* What you will do *
Transcribe every record that appears below, exactly and in full.

==== Stored data ====

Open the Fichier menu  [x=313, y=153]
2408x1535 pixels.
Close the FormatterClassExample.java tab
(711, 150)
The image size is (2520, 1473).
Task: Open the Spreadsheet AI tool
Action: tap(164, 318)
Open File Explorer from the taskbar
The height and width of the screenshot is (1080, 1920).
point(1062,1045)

====

* Reply *
Open the Fichier menu  [x=313, y=153]
2408x1535 pixels.
Close the FormatterClassExample.java tab
(711, 150)
The image size is (2520, 1473).
Task: Open the Spreadsheet AI tool
Action: tap(164, 318)
Open File Explorer from the taskbar
The height and width of the screenshot is (1080, 1920).
point(1062,1045)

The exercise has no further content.